Ventura Percolation Basin Recharge Project
The Ventura Percolation Basin Recharge Project is a pilot project that uses recycled water to perform controlled recharge experiments to quantify the basins recharge capabilities between basins with different soil types. The results highlighted the difference between a basin composed of silty sands and clays (P9 north end with sands to the south) versus a basin that consisted of sands with little silt (P10). We used electrical resistivity tomography (ERT) and electromagnetics (EM) to characterize the soil heterogeneity (in 3D) and point sensor placement (soil cores, soil moisture, permeability, thermal probes, water level, etc). The ERT and point sensors were then collected temporally to monitor subsurface water movement and measure/estimate hydraulic properties.

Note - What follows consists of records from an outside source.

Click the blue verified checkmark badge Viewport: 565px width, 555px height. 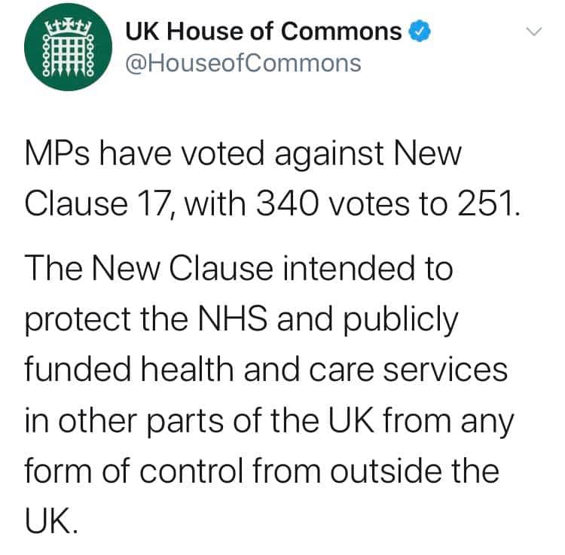[418, 32]
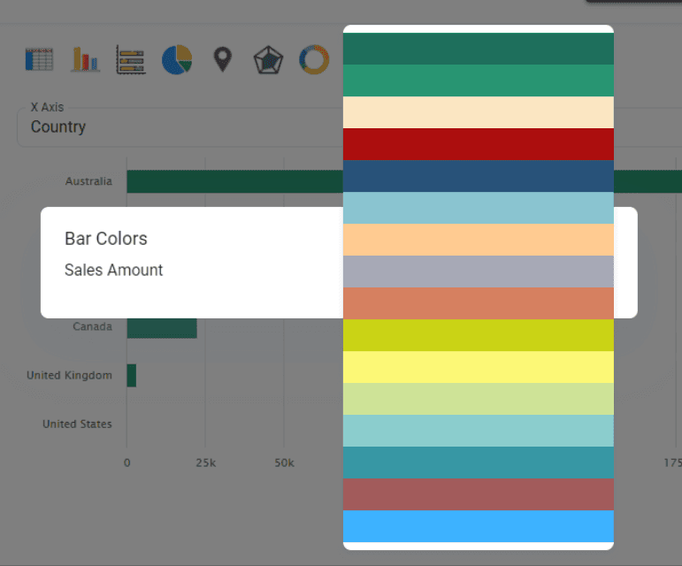Choose the cream beige color swatch
The height and width of the screenshot is (566, 682).
click(x=478, y=112)
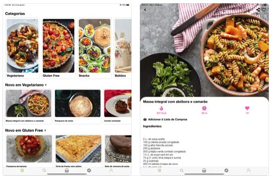Open search tab in left bottom bar
The width and height of the screenshot is (271, 176).
pos(45,171)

The percolation basin pilot study was conducted at the Moorpark Reclamation Facility in Moorpark, CA and is operated by the Ventura County Public Works department. This study was in collaboration with Ventura County Public Works, Calleguas Municipal Water District and funded by the Metropolitan Water District of Southern California’s Future Supply Action funding program. The goal of the project was to monitor how deep the applied water traveled into the subsurface, if it migrated directly into the river, estimate the recharge rates and provide (if any) information on the potential to improve recharge rates.

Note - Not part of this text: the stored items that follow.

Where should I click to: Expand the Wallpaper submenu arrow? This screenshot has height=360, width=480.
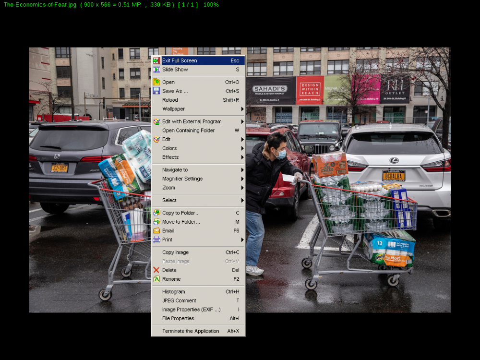click(242, 109)
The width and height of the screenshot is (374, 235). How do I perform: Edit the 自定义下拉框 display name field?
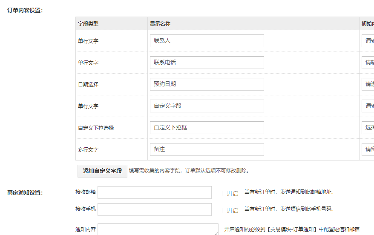pos(207,128)
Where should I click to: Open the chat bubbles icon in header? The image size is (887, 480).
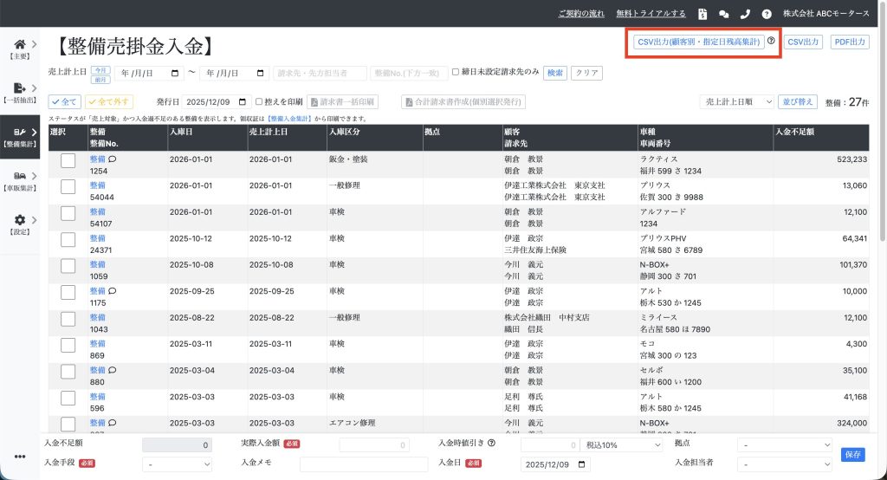pyautogui.click(x=724, y=14)

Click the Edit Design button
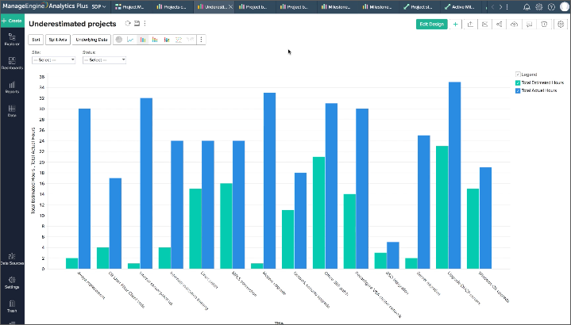(x=431, y=24)
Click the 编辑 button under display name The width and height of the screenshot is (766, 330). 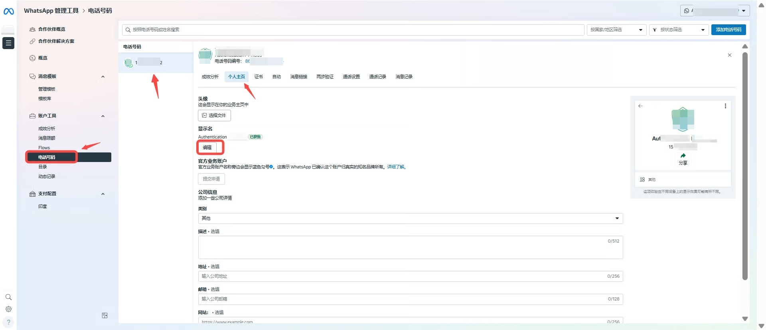[x=207, y=148]
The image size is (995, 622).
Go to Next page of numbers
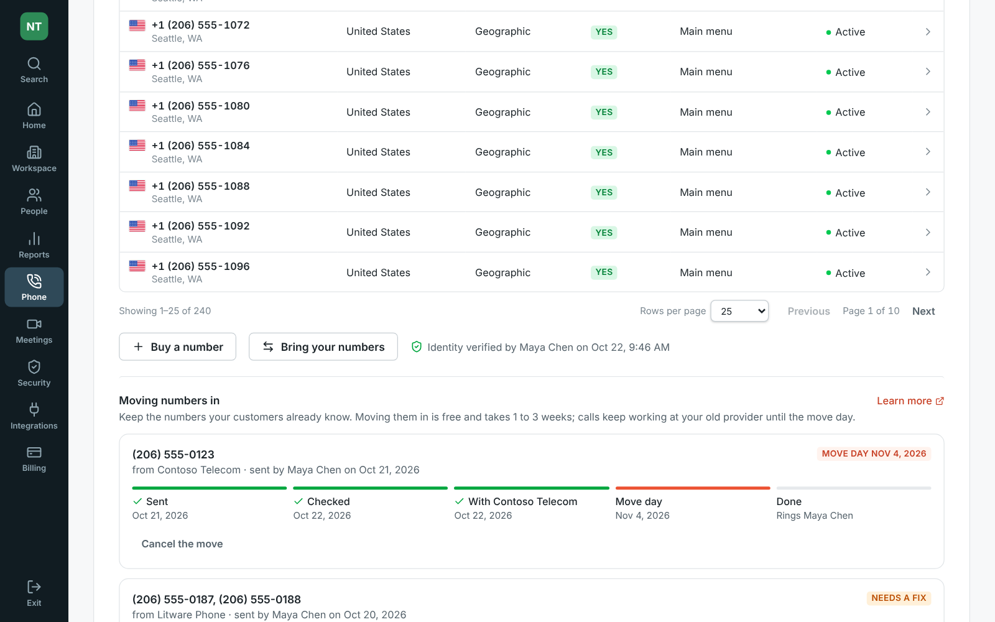tap(923, 311)
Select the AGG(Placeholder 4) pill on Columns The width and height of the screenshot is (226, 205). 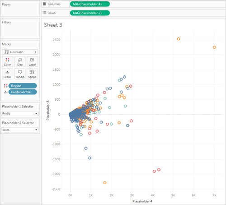90,4
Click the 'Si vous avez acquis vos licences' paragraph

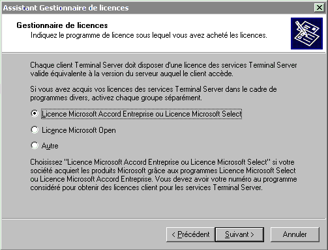pos(153,93)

Six ponds (~2100 m2) were characterized with electromagnetic induction geophysics to evaluate the surficial soil (0-2m) in order to down-select two ponds that were further characterized for the recharge experiment.
Ponds 9 and 10 were selected for the recharge experiment due to the contrasting soil types between the ponds but also within the ponds. These soils consisted of fine grain low permeability clays to coarse clean high permeability sands. Ponds 9, 10 and 11 were characterized to a depth of ~20m below the ponds.

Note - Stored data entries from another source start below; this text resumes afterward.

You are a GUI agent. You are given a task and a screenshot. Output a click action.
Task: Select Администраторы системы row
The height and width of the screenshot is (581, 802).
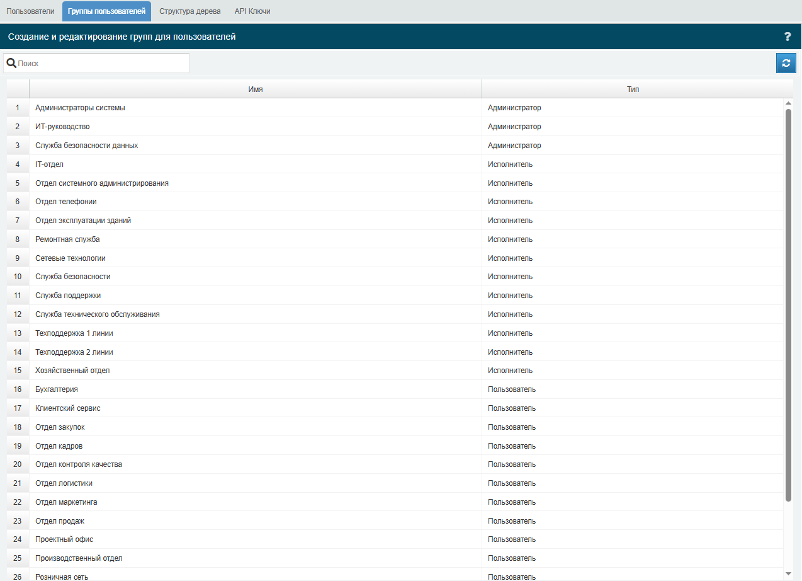395,108
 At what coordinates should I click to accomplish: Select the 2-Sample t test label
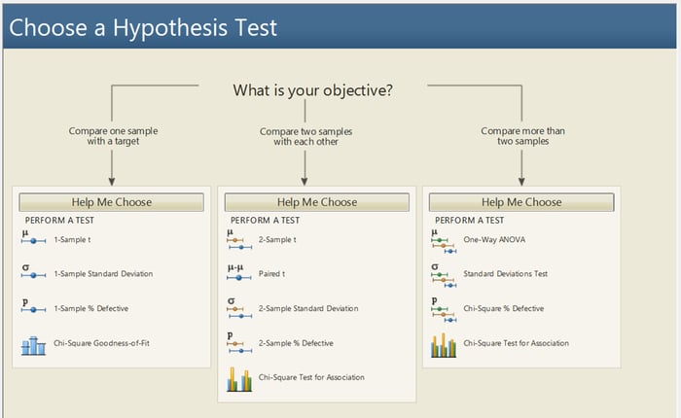[x=278, y=239]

This characterization data was used for the placement of soil borings, permeameter, neutron probe, pressure, and soil moisture measurements to capture the variations in soil physical and hydrological properties to be included in later modeling.
Recycled water was applied as a proxy or in leu of diverted surface water in summer of 2021. Pond 9 was inundated with 209k gallons and Pond 10 with 407k gallons and both ponds drained fully in 24 hours. Time-lapse resistivity monitoring was collected hourly before, during and after inundation to image water movement in the subsurface. In both ponds fast path infiltration was observed. Pond 9 observed fast recharge in the sandy soil at the southern end of the pond and little to no infiltration in the clayey silty soils at the north end of the pond.
Soil permeability measurements were collected in Ponds 8 -13 with a soil permeameter and were coupled with the electromagnetic induction results to estimate the spatial distribution of hydraulic conductivity (K), that resulted in maps of permeability variation (shown in the maps below, yellow = high K).
The permeability maps were then used as inputs into a Hydrus 1D model for all of the ponds to estimate recharge rates (cm/hr). Recharge rates on the north end of Pond 9 were below 0.5 cm/h compared to infiltration rates on Pond 10 that ranged from 6.5 – 26 cm/hr, an order of magnitude higher. But the south end of Pond 9 has similar infiltration rates as Pond 10 due to the presence of the surficial sands (shown in this figure to the left).
The infiltration results were then evaluated in 3D. The image to the right shows 2D ERT results with the shallow sandy layers in 3D for perspective. The north end of Pond 9 has ~1.5m of clayey soil over a sand layer. Simulations of removing the clayey soil layer improved the infiltration capacity of Pond 9 by 184%. Which is similar to the infiltration rates in Pond 10. Therefore, a minimal modification to Pond 9 resulted in drastic improvement in recharge capability.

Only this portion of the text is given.